There are a few simple steps that can be completed for tub and shower faucet repair. Frequently, a faucet may leak, drip, or spray unevenly, causing you frustration and possibly costly and dangerous water damage to materials that are not readily seen. There really is no such thing as a watertight tub and/or shower enclosure. All tubs and showers will release at least a marginal amount of of moisture into the surrounding materials. A leaky faucet can and will eventually create damage that can turn into a homeowner's worst nightmare. A few simple steps can be taken to eliminate leaks and avoid a complete bathroom remodel. Here you will find the information, tools, and materials needed for repairing a leaking tub and shower faucet.

Step 1 - Remove Knobs

First, regardless of the source of the leaks, you will want to check all of the components of the faucet for any repair that is necessary or will be in the future. Since you are already in there, you might as well do some preventative maintenance. Start by removing the knobs for the water supply. Generally, these are secured with a screw for each knob, or perhaps just one knob that controls both hot and cold water. The screw is usually covered by a small plastic cover in the center of the knob. Inspect the knob to make sure that it is not cracked or broken. Many times these can be old and cracked, which can be the source of the leak. Replace the knob if broken or decayed.

Step 2 - Replace Seals

For some knobs, there are seals inside them that can become broken or cracked, which can cause the leaking. Inspect all seals and replace them if warranted.

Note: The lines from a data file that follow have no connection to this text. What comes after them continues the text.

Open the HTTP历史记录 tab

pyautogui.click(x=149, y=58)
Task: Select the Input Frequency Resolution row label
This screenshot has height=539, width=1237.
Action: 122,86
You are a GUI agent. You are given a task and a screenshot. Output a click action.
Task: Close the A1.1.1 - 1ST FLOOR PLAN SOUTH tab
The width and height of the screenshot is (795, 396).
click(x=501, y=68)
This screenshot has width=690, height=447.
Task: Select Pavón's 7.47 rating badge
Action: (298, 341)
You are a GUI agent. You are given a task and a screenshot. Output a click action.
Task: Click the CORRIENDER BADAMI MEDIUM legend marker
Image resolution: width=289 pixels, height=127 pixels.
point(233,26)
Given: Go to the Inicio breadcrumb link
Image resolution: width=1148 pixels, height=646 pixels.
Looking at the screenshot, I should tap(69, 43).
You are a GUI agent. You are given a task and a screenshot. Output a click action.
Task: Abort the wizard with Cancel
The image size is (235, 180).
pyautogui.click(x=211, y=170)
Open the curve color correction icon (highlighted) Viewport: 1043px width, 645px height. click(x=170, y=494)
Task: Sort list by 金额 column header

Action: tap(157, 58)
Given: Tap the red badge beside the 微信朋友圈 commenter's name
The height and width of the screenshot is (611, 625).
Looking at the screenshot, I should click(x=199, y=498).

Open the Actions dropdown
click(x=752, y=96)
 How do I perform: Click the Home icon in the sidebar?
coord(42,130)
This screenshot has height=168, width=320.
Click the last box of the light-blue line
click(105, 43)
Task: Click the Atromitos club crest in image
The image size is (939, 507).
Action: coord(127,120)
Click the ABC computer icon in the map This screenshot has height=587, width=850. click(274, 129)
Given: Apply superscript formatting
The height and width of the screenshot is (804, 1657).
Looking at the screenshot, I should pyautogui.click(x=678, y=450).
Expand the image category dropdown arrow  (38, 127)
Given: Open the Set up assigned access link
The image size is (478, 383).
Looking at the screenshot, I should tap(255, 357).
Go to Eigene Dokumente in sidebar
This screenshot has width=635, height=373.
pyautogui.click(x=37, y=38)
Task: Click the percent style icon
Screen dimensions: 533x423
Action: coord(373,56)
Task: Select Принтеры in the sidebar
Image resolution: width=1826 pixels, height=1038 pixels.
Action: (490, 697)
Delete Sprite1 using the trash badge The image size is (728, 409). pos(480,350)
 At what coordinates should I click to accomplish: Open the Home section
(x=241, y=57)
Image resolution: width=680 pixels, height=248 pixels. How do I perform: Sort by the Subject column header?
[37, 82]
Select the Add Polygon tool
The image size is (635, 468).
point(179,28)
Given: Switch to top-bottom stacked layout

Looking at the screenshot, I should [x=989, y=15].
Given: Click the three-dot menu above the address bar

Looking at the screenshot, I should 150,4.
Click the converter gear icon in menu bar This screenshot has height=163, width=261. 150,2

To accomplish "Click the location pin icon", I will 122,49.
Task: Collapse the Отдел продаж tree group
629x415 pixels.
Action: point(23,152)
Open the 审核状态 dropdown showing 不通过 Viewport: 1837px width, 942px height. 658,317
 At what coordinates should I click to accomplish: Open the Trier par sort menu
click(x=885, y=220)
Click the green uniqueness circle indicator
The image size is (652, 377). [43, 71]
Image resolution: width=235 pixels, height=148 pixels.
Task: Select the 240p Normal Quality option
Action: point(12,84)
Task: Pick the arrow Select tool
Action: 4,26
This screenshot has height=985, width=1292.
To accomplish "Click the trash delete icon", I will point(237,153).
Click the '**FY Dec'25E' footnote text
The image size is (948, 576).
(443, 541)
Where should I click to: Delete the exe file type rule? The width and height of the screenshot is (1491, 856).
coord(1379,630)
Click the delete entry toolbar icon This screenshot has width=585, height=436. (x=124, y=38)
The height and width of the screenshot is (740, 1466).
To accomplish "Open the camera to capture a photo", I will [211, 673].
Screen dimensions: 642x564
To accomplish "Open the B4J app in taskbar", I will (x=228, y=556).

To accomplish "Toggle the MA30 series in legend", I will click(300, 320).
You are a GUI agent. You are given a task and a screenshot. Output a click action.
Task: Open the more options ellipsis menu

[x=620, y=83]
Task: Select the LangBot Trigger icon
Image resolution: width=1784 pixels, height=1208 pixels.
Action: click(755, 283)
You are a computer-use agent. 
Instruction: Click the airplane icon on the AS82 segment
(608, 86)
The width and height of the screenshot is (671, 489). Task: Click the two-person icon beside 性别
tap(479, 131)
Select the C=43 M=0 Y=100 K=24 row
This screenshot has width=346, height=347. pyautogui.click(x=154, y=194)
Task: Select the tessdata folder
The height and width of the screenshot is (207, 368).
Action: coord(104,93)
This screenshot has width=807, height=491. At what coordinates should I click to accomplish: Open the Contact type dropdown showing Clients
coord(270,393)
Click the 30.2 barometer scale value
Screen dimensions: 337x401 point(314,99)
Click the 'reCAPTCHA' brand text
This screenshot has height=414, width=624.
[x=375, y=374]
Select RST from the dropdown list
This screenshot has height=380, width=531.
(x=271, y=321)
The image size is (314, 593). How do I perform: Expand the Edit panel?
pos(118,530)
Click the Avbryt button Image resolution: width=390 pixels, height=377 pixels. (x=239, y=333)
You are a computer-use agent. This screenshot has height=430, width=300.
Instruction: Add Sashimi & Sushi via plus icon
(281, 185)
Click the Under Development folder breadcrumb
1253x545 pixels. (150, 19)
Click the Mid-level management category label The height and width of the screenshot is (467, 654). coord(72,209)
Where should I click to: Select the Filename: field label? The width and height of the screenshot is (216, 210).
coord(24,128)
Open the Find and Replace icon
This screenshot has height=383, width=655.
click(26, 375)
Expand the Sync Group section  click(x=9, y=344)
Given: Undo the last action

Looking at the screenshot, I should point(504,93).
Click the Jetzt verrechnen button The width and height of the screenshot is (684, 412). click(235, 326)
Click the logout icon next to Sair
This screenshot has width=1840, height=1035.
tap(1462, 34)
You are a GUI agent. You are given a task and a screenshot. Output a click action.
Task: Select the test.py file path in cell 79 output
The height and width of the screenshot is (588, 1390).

Step 3 - Remove Shower Head and Faucet

Next, remove the shower head. Many times, hard water buildup blocks the outlets in the shower head and can create back pressure, which will compromise seals and can contribute to a leak, or at least compromise the performance of the shower head. The shower head usually screws on. Place a thin cloth over the connection of the shower head (this helps to prevent against scratching the finish) and use a crescent wrench to loosen and remove the shower head. Soak the shower head in a cleaning solution of your choice to remove hard water build up. When reinstalling the shower head, wrap the threaded end with plumber's tape and tighten firmly, but do not over-tighten. Repeat the process with the faucet.

Step 4 - Caulk

You will want to seal any areas that have openings with the silicone caulk. This might include the faucet where it meets the wall, or a faceplate behind the water supply knobs. Make sure everything is tight, and clean the surface well. Swab the area with rubbing alcohol to ensure all traces of residue and cleaning material are gone. Once the surface is clean and dry, apply the caulk and smooth with a wet fingertip. Allow caulk to cure for at least twenty-four hours.